Prove that a set is closed iff it contains all its accumulation points

Prove that a set is closed iff it contains all its accumulation points.

I have no clue on how to approach the above problem. At first I would appreciate hints on how to get started in either direction $\Leftarrow$ or $\Rightarrow$.

This is how we have def. an accumulation point:

A point $x \in X$ is called an accumulation point of $A \subset X$ if for every $U \in U_x$ there is $y$ s.t $y \not = x$ with $y \in U \cap A$. Where $U_x =\{ U \in X: U \text{ neighbour of } x \in X\}$

We have def. a closed set to be the complement of an open set.

• there is no y? or there is at least one? Commented Oct 26, 2016 at 22:56
• There is no $y$ such that $y \not =x$, i.e for every $y$ in the intersection between $U$ and $A$, $y$ must be equal to $x$, if $x$ is an accumulation point @DougM Commented Oct 26, 2016 at 23:09
• Check your definition. You have it nearly backwards x is an accumulation point in A, if every neighborhood of x contains a point (other than x) in A. Commented Oct 26, 2016 at 23:23
• I dont understand, do you mean that my comment or def. In the post is wrong? @DougM Commented Oct 26, 2016 at 23:51
• your definition is wrong. It should say "there is" and not "there is no" Commented Oct 26, 2016 at 23:54

$$A\subset X$$ is closed $$\implies A$$ contains all its accumulation points.

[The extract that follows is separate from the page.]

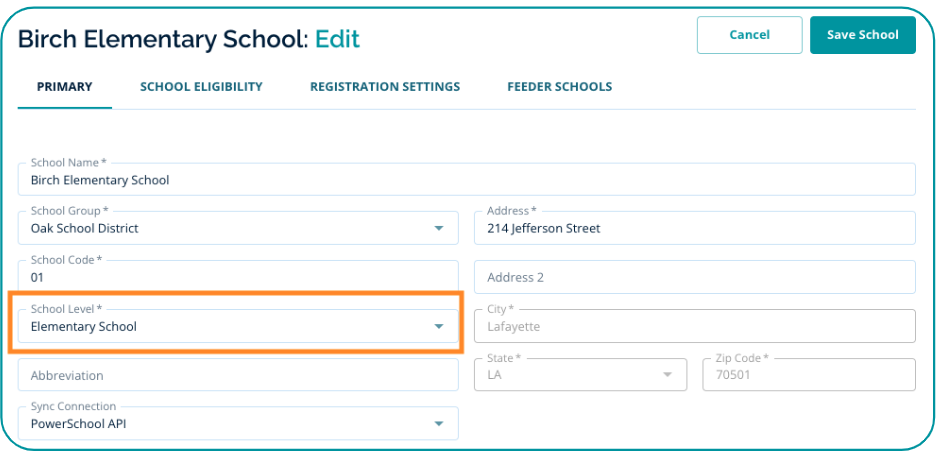Click the City field showing Lafayette
The height and width of the screenshot is (456, 942).
[x=694, y=326]
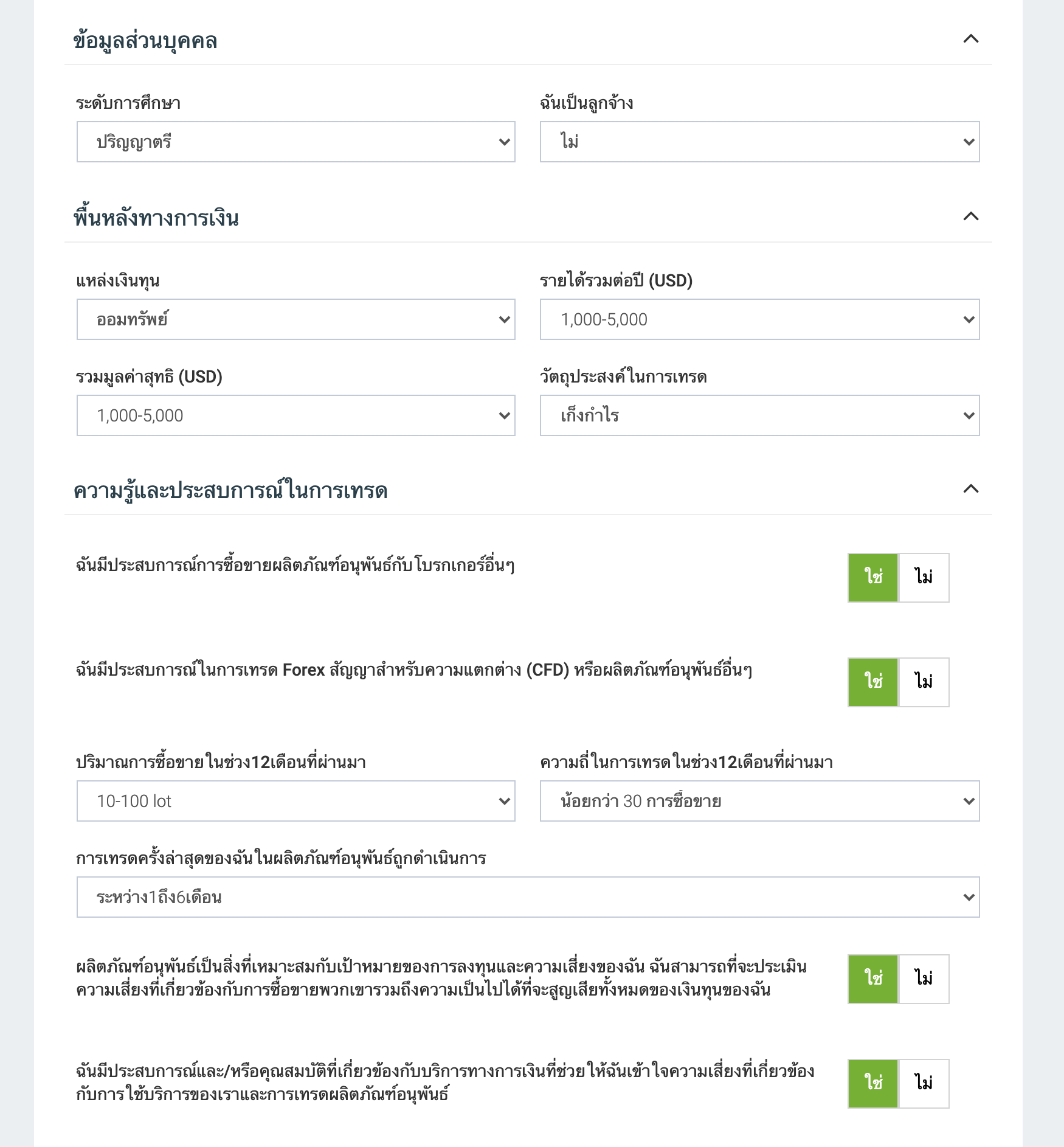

$$A\subset X$$ is closed $$\implies X\setminus A$$ is open.

$$X\setminus A$$ is open $$\implies \forall x \in X\setminus A, \exists U_x$$ such that $$\forall y\in U_x\implies y\in X\setminus A$$

Suppose $$x$$ is an accumulation of $$A$$ that is not in $$A$$

$$\forall U\in U_x, \exists y\ne x$$ with $$y \in U\cap A$$

$$y \in U\cap A \implies y\notin X\setminus A$$ -- Contradiction.

$$A\subset X$$ contains all of its accumulation points $$\implies A$$ is closed

The other way -- also by contradiction:

Suppose $$A\subset X$$ contains all of its accumulation points.

Suppose $$X\setminus A$$ is not open.

There exists an $$x \in X\setminus A$$ such that $$\forall U\in U_x$$ there exists $$y \in U$$ that is also in $$A.$$

$$x$$ is an accumulation point, which contradicts the premise.

$${\rm QED}$$

• How do you define $X-A$? Commented Oct 26, 2016 at 23:23
• The compliment of A. I don't know how to make a "\" in latex. Commented Oct 26, 2016 at 23:25
• @DougM It should be "\backslash". (If you still don't know after three years.) Commented Nov 22, 2019 at 12:29
• @DougM On the second to last line, didn't you mean "$\forall U_x$ there exists $y$..." (and not "$\forall U \in U_x$...")? Seems to me that $U_x$ is your notation for neighbourhood of x. Commented Apr 28, 2021 at 2:44
• Also, it's not very hard to adapt the proofs by contradiction to proofs by conttrapositive, cf. here math.stackexchange.com/questions/162018/… Commented Apr 28, 2021 at 2:47

I will provide a more general proof for a set $$S \subset \mathbb{R}^n$$. That is, we prove that

$$\mathbf{Statement:}$$ if $$S \subset \mathbb{R}^n, S$$ is closed iff it contains all its limit (a.k.a. accumulation) points.

$$\mathbf{Proof:}$$

($$\Rightarrow$$) Consider that $$S$$ is closed, that is $$S \cup \delta S = S$$; consider a limit point $$x$$ in $$S$$. THere exists a sequence $$\{x_n\} \in S$$ such that its limit point is $$x$$. Suppose by contradiction that $$x \notin S$$; therefore for any open ball $$B_r(x)$$ and every $$n>N$$ with $$N$$ sufficiently large, $$x_n \in B_r(x) \cap S \neq \emptyset$$ and $$B_r(x) \cap S^c \neq \emptyset$$; so that $$x \in \delta S$$ but $$x \notin S$$ which is a contradiction.

($$\Leftarrow$$) Assume now that the set of all limit points in contained in $$S$$ and prove that $$S=\delta S \cup S$$. Take $$x \in \delta S$$; therefore $$\forall\ n \in \mathbb{N}, \exists\ x_n$$ such that $$x_n \in B_\frac{1}{n} \cap S$$. Consequently, either $$x$$ is a limit point for $$S$$ or $$x \in S$$.

This completes the proof.
$$Q.E.D.$$

• This is actually less general because OP was asking about general topological spaces. Your proof only works in metric spaces :(
– Levi
Commented Nov 4, 2019 at 11:09